| Exercise |
Reproduce everything from the row containing "Select the -7%" down through the final row, both ends included.

Start Material

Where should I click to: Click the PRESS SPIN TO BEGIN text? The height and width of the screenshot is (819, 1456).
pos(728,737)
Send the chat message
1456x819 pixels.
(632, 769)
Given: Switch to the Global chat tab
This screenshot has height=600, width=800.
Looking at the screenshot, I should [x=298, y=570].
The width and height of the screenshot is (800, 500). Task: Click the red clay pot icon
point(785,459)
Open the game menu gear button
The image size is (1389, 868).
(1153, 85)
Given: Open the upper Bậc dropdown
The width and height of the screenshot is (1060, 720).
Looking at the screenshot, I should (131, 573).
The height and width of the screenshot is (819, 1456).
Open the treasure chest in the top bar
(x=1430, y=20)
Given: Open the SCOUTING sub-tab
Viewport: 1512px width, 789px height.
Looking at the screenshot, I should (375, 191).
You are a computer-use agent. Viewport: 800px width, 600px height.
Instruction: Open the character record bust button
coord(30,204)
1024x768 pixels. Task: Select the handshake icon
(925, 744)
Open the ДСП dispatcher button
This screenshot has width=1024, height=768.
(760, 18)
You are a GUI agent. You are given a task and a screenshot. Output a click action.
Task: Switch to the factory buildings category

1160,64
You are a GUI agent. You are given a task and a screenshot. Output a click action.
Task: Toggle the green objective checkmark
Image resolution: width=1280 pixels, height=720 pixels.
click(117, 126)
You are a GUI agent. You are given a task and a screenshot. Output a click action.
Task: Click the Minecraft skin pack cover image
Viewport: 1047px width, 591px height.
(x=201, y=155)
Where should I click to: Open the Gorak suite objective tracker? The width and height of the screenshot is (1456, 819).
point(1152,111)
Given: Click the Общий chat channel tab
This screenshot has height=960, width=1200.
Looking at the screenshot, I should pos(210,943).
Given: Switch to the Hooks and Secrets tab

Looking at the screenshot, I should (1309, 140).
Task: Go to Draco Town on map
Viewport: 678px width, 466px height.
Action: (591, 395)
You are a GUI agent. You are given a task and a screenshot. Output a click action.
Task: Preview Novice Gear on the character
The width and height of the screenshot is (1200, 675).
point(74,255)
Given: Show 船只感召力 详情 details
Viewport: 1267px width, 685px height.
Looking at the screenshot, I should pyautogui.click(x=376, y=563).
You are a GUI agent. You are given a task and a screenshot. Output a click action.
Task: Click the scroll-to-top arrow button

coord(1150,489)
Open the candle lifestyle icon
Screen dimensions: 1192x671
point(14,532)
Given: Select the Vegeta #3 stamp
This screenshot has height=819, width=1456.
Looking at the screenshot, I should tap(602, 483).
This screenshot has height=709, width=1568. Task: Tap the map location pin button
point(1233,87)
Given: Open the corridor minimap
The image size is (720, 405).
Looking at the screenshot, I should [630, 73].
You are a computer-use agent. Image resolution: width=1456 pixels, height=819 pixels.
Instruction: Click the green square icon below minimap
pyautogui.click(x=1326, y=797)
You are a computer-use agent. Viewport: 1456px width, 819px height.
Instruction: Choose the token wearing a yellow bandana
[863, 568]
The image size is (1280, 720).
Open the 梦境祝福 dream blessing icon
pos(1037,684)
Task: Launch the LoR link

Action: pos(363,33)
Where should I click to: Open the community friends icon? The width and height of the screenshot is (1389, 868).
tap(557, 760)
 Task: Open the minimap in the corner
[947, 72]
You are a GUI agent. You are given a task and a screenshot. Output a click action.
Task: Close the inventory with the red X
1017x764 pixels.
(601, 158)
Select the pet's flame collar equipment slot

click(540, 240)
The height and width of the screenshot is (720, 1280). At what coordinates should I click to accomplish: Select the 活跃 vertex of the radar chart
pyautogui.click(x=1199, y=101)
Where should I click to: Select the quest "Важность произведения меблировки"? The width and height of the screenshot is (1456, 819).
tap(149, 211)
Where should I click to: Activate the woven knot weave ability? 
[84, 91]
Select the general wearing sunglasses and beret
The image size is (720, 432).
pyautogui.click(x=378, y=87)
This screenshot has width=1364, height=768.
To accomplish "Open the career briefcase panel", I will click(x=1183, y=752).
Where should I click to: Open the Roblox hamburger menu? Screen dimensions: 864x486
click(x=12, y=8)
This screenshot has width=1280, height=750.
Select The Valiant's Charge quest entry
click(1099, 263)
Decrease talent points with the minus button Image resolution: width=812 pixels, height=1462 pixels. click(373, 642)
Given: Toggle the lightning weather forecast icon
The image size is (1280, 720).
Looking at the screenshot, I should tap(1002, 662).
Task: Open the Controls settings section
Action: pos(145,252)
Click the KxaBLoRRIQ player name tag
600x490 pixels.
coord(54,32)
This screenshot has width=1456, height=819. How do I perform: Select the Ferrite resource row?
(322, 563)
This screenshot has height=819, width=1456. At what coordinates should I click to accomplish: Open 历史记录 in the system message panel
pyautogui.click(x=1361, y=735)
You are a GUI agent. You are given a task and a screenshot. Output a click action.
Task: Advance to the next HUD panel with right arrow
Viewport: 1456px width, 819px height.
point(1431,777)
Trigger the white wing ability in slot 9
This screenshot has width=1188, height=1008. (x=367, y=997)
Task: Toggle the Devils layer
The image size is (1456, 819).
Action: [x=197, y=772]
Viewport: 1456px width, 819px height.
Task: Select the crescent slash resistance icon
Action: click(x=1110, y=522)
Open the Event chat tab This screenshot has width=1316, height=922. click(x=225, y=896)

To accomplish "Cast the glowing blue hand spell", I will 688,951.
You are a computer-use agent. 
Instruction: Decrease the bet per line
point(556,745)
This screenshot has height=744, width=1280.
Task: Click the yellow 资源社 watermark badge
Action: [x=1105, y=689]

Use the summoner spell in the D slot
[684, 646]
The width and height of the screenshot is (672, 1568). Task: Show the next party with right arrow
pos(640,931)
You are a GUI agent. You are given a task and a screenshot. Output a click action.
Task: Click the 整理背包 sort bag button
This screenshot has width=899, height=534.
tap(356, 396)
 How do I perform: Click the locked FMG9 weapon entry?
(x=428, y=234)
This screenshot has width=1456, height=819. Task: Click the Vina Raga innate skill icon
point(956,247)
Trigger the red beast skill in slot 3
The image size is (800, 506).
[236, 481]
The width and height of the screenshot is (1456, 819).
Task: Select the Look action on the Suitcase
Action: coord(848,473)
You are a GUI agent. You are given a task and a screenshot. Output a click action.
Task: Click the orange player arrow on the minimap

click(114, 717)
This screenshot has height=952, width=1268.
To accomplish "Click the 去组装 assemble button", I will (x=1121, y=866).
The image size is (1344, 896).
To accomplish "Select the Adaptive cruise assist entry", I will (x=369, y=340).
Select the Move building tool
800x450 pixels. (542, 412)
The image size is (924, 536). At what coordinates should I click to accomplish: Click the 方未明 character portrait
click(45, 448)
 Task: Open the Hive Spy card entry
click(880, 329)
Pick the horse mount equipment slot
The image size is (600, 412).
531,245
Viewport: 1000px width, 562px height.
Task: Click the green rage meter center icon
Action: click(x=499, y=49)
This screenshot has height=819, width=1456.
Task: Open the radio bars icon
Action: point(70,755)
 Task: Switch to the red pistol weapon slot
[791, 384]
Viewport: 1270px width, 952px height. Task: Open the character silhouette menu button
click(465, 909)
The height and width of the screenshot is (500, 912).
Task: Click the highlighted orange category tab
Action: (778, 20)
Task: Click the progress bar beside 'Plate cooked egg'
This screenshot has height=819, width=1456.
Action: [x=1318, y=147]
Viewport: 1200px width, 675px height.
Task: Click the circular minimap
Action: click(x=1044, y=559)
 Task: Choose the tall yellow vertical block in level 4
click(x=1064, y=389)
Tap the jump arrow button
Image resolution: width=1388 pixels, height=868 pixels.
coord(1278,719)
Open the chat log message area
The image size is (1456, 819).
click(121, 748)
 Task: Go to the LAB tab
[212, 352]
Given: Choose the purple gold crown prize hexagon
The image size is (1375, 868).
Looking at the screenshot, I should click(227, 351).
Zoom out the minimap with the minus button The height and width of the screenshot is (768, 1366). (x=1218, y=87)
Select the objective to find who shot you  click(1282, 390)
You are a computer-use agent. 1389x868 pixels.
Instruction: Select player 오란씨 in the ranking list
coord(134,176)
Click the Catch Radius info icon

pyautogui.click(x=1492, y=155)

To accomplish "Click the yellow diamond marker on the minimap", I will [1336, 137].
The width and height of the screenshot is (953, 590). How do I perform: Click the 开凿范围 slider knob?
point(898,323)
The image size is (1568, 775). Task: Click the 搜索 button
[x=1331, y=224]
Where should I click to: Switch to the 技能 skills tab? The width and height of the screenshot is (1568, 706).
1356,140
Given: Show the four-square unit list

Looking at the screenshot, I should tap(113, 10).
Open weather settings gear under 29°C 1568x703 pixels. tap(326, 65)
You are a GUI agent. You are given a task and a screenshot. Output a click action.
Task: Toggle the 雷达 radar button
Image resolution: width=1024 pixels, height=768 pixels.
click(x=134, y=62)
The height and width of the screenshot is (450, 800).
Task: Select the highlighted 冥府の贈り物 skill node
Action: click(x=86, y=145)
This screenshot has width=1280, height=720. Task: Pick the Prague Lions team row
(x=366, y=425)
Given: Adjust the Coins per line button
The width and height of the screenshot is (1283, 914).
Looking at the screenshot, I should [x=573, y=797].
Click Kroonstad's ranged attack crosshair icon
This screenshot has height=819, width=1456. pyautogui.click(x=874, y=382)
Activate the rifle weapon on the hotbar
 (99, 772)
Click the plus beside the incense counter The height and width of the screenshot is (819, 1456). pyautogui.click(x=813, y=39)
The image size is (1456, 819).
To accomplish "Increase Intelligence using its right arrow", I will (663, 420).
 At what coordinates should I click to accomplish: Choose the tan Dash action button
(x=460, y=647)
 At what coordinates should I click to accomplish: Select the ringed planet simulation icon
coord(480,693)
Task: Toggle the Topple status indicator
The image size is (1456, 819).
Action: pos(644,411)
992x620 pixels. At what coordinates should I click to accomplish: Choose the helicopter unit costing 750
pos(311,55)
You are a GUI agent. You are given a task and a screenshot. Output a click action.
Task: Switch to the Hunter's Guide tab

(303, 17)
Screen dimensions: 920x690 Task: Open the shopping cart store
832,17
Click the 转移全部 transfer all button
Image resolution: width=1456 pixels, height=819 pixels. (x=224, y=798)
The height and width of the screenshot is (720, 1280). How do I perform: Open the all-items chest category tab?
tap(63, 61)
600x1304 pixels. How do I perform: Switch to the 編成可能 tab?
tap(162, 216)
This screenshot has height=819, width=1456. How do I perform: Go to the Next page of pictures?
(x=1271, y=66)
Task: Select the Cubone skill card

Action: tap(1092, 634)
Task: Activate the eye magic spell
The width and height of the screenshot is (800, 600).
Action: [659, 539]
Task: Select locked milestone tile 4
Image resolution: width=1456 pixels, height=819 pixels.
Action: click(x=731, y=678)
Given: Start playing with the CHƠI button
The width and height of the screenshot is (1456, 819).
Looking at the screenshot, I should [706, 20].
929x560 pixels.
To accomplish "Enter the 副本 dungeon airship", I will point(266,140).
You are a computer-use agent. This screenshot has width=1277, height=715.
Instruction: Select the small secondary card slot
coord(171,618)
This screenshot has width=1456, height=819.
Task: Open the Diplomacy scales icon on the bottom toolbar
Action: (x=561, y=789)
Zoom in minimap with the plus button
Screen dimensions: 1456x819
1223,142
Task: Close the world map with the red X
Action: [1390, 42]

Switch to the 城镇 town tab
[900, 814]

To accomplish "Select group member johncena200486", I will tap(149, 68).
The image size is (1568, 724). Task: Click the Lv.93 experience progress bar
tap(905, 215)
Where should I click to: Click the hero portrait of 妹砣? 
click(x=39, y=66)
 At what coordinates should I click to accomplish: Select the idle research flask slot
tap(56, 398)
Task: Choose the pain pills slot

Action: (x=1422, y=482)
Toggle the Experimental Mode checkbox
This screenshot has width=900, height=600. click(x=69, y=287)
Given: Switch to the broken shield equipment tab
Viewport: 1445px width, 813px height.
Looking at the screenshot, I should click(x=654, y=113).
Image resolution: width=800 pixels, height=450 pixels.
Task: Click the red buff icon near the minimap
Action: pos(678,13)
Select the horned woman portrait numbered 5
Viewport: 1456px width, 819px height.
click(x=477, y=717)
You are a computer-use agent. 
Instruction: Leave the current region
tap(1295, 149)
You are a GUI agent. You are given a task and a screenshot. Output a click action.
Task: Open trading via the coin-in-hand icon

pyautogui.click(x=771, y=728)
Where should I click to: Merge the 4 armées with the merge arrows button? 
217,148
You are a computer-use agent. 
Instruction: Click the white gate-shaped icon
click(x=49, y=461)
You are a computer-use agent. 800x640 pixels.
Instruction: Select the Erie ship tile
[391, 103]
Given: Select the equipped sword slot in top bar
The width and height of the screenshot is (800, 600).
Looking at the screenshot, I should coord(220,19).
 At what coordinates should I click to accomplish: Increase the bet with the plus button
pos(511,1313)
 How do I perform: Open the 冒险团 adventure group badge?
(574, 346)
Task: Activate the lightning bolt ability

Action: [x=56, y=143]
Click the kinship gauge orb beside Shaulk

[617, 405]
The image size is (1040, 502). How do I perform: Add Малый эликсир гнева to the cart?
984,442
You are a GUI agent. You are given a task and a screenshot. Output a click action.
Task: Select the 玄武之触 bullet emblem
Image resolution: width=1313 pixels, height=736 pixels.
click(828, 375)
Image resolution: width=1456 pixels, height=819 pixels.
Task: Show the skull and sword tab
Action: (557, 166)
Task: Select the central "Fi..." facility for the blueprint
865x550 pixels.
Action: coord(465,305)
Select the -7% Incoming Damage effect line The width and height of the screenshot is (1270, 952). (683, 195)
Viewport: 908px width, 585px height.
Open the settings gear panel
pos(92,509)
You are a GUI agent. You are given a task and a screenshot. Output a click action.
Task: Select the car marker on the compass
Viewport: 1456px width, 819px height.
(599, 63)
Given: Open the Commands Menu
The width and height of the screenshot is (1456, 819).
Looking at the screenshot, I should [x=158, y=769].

End Material

| Exercise answer |
Select the -7% Incoming Damage effect line The width and height of the screenshot is (1270, 952). (683, 195)
Viewport: 908px width, 585px height.
Open the settings gear panel
pos(92,509)
You are a GUI agent. You are given a task and a screenshot. Output a click action.
Task: Select the car marker on the compass
Viewport: 1456px width, 819px height.
(599, 63)
Given: Open the Commands Menu
The width and height of the screenshot is (1456, 819).
Looking at the screenshot, I should [x=158, y=769].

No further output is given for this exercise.